На это письмо граф чрез день получил таковой ответ: «Милостивый государь мой граф Николай Алексеевич! На письмо Вашего Сиятельства ко мне, коим угодно Вам было ходатайствовать по делу крестьян помещика Карр Ярославской губернии просящего увольнения их в свободные хлебопашцы, я честь имею сим отозваться, что заготовленный о сем доклад мой не премину я в непродолжительном времени подать к Высочайшему Его Императорского Величества рассмотрению и удостоверить тем в непременном усердствовании исполнить волю Вашего Сиятельства; честь имею быть с истинным и совершенным почтением Вашего Сиятельства покорный слуга князь Алексей Куракин. С.-Петербург, 6 августа 1809 года». Через четыре дня по получении ответа от князя Куракина, 10 августа, граф призывает к себе отца и Бобина и поздравляет их с благополучным окончанием дела, говоря им: «Вчерась только, то есть 10 августа, подписал о вас доклад министра Государь Император». Отец и Бобин от радости стали кланяться ему в ноги и благодарили его, как сумели. После этого отец подает графу пакет, в котором была положена немалая часть условной суммы, а остальную просили его обождать немного, до присылки денег из вотчины. Граф, не беря пакета и будто не понимая, в чем дело, принял строго серьезный вид и закричал на оторопевшего отца: «Это что? взятка! Хорошо! вы хотите меня старика, царского слугу, подкупить взяткой! Я буду на вас жаловаться кому следует!», но, видя сильный испуг отца и Бобина, граф изменил свой вид и голос и с улыбкой ласково сказал им: «Неужели вы не видели, что я пошутил с вами, сказав вам цену вашего дела. Мне по старости моих лет нужны не ваши деньги, а молитвы; я слава Богу по милости царской доволен всем, деньги и без ваших на нужду имею, а вы при случае помолитесь Богу: я очень рад, что Господь привел так скоро покончить это дело». Потом, немного погодя, сказал:

 

«Впрочем, за мои хлопоты и мне не мешает взять с вас за то взятку. Я слышал, что в вашем озере ловятся хорошие ерши; если не забудете, то при случае пришлите их мне на уху, и я скажу вам за это спасибо». Потом прибавил: «Теперь поведем речь о вашем пакете», и граф тут же назначил поименно, кому сколько дать чиновникам и писцам, которые участвовали в этом деле, говоря доверенному (отцу): «Хотя и этого от тебя принимать не будут, но ты скажи подьячим, что это по моему приказу. Вы сами видите, что дело ваше было бы для них самое хлебное, если бы не вмешался тут я. Без этого же вашего приношения эти кляузники, наверно, под рукой станут роптать на меня и клянут вас, ко мне обратившихся».
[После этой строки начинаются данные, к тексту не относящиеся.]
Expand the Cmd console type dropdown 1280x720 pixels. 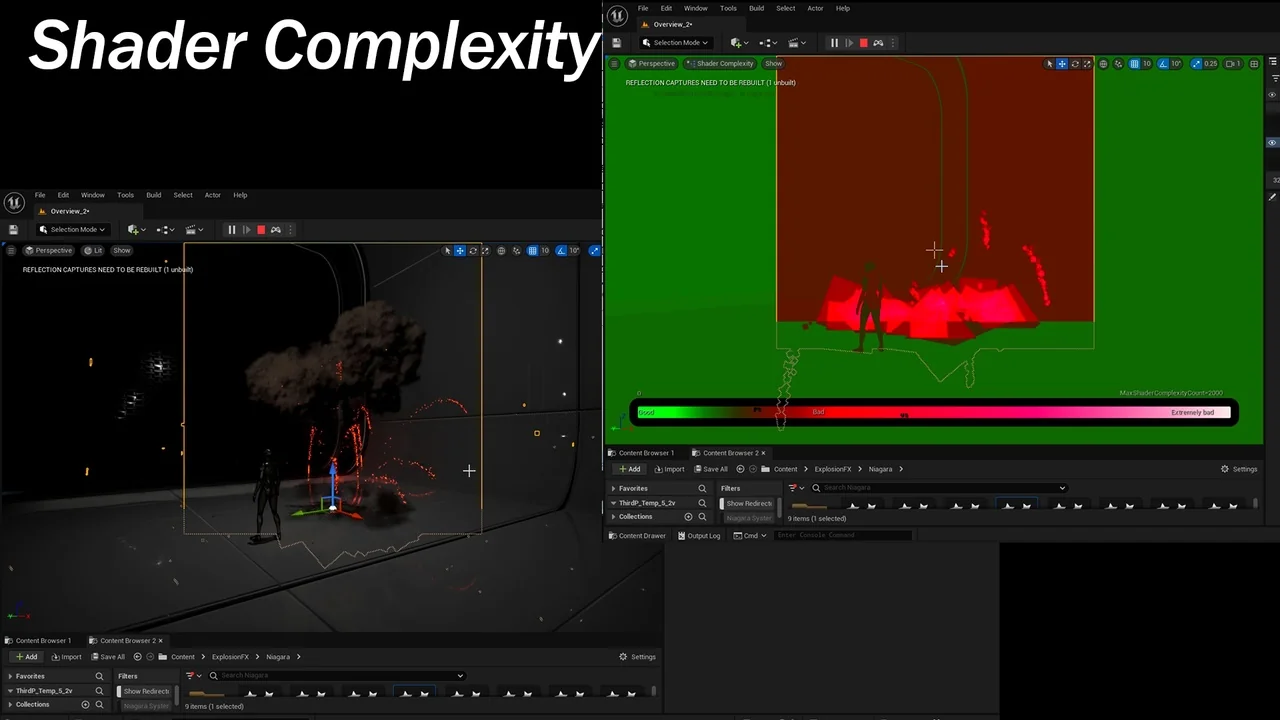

Отец мой все по слову графа исполнил, и все чиновники отцовской дачей остались довольны.

По первому зимнему пути, на почтовых лошадях, с нарочными опытными рыбаками послано было из села Угодич в Питер к графу живых отборных ершей целая бочка в сорок ведр; рыбаки при перемене лошадей меняли и воду и таким образом доставили графу на уху живых ростовских ершей. Граф весьма остался этим доволен, роздал их почти все своим знакомым и близким родным, говоря при этом, что ростовские мужички не забыли его. Теперь, пожалуй, скажут об этом: «Свежо предание, а верится с трудом!» А все-таки графу говорят и по сей час вечную память.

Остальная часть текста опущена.